El resucitado mercenario se puso a la cabeza de sus tropas y todos salieron a la oscuridad de la noche. No habían recorrido ni dos kilómetros cuando uno de los kobolds de las últimas filas se escondió entre la maleza. Pero Takhisis, que ya había previsto la indisciplina de aquellas criaturas, había ordenado a Vulter que enviara un mensajero para que acompañara al mercenario: la rata alada lanzó un penetrante aullido de aviso. Kaldre dio alcance al infeliz antes de que hubiera podido ir demasiado lejos y lo decapitó de un mandoble. Entre las filas se extendió un rumor atemorizado.
—¡Eh, vosotros, los últimos, llevad esto un rato! —rugió al tiempo que ensartaba la cabeza del muerto con la espada y se la arrojaba—. Eso es lo que les ocurre a los que desertan.
Mientras regresaba al frente de la columna, sonrió. Así había que tratar a los kobolds, y así pensaba tratar a las legiones de Takhisis en cuanto le dieran el mando.
Caminaron toda la noche y buena parte del día siguiente hasta que se aproximaron a Lytburg. Entonces, Kaldre dejó sus tropas acampadas en una aldea abandonada y partió sin escolta hacia la ciudad.
Llegó poco antes de la puesta de sol, desmontó, cogió al caballo de las riendas y se dispuso a cruzar el puente. En el otro extremo divisó un grupo de cuatro soldados y a otro que se acercaba, conducido por un oficial. Aminoró el paso y se tapó con la capucha de su capa para disimular sus cadavéricas facciones.
Sin embargo, los centinelas no le prestaron atención: estaban demasiado ocupados escuchando el relato de uno de ellos, que sostenía el mango partido de una lanza.
—¡Mordió la punta y se la comió! —decía el centinela.
—Pero ¿qué te ocurre?

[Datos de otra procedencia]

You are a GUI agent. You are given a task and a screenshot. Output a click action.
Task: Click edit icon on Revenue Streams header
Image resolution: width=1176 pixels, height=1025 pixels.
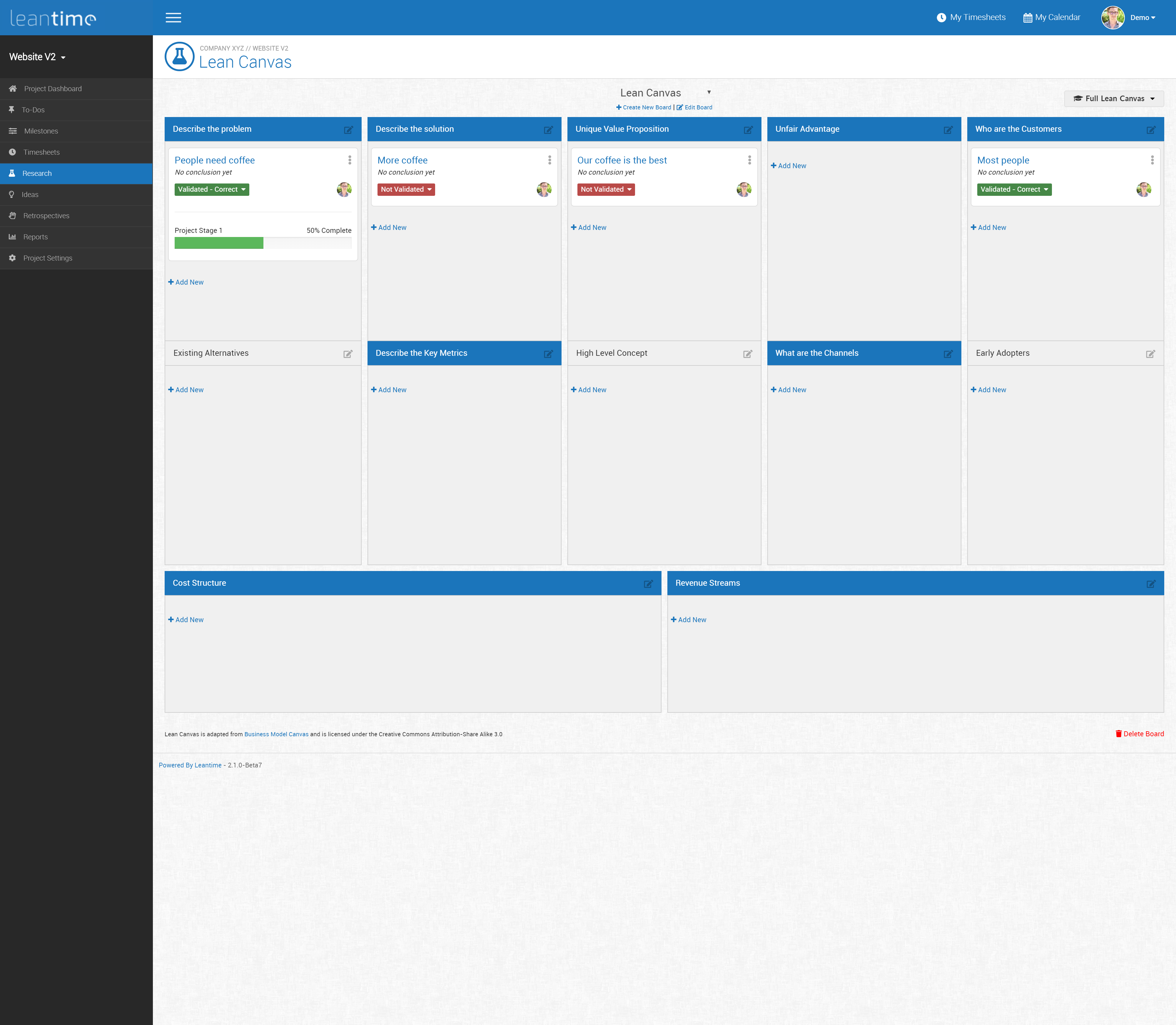tap(1151, 584)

Ya sabes que no me gusta que mis hombres beban durante las guardias —lo reprendió el oficial.
—¡Yo no he bebido! Además tengo testigos, los otros también lo vieron. Detuve a un enano que me pareció sospechoso y éste abrió la boca ¡y se comió mi lanza! Ni siquiera escupió los restos.

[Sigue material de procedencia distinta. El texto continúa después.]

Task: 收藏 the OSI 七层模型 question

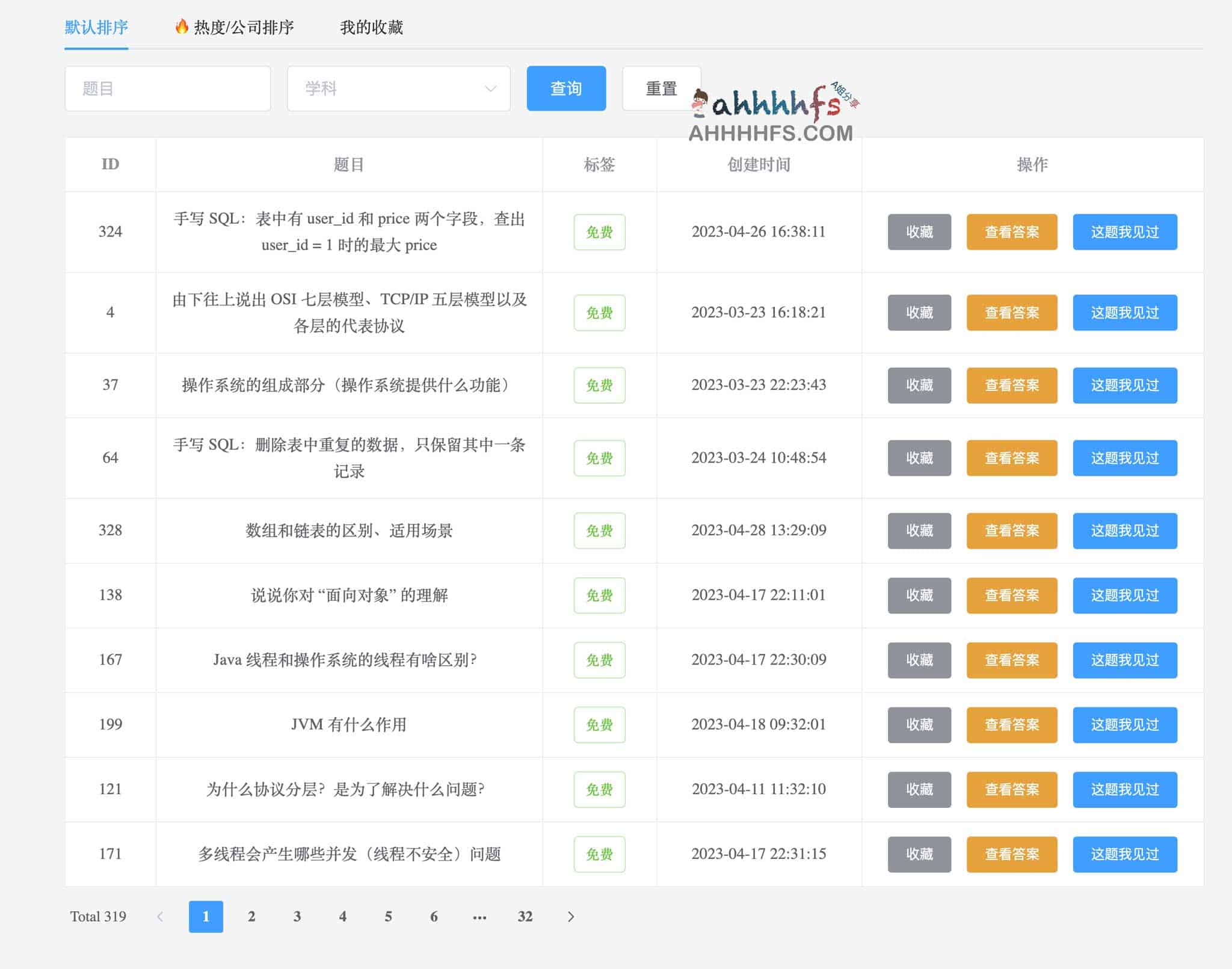Action: 919,313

El superior contempló a los soldados que asentían en silencio. Luego, se dio la vuelta, malhumorado, y vio que un extraño se acercaba.

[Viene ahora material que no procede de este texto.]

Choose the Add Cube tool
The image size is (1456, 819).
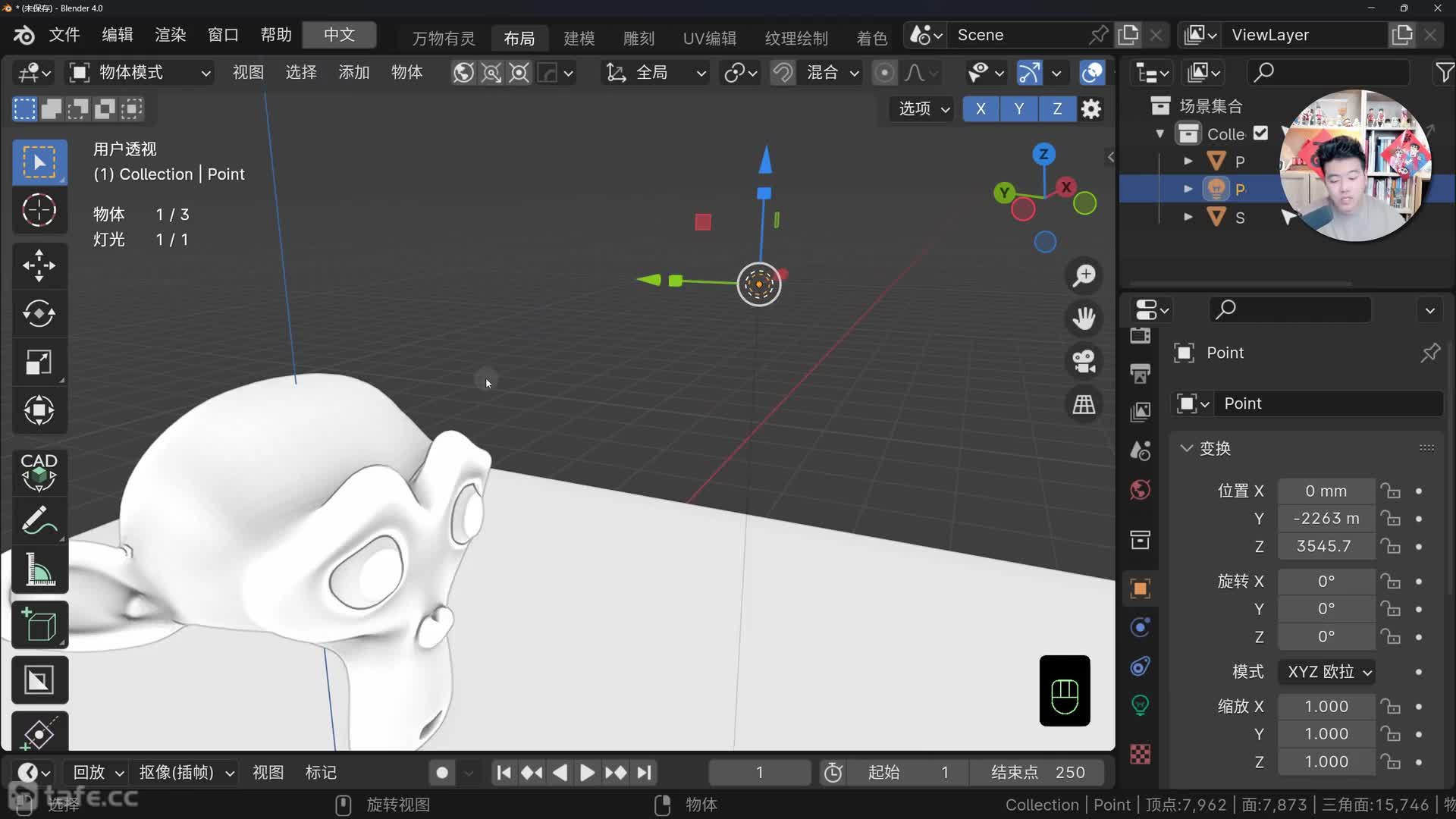click(x=39, y=626)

—Lo siento viajero, es demasiado tarde para entrar en la ciudad —advirtió al desconocido.
Había pronunciado las palabras antes de ver la cara del extraño; pero, aun así, aquel hombre desprendía un aura de muerte tan intensa que el oficial no pudo reprimir un respingo de terror.
—Sólo deseo información —dijo tranquilamente Kaldre—. He viajado durante muchas jornadas y me dirijo a las montañas Garnet, sólo quisiera saber si los humanos son bienvenidos allí.
—Por lo que sé, son bienvenidos —respondió el capitán, cuyo miedo le hacía ser más cortés de lo habitual—. Pero Lytburg no rechaza a los viajeros pacíficos que llegan al anochecer.
—Si eso es una invitación, os lo agradezco; pero hay luna llena esta noche, y todavía puedo viajar un trecho antes de tener que descansar —repuso; dio media vuelta al caballo y se alejó por donde había llegado.
El guerrero reprimió su disgusto. Por la conversación de los soldados había llegado a la conclusión de que ya no tenía nada que hacer en Lytburg. Solo un merchesti podía haber devorado una punta de lanza. Y si la criatura se había escapado disfrazada de enano, eso quería decir que los kenders habían intervenido para sacarla de la ciudad.
Caminó un rato, hasta que quedó fuera de la vista de los soldados. Luego, montó, azuzó el caballo y galopó hacia el este, donde le aguardaban los kobolds.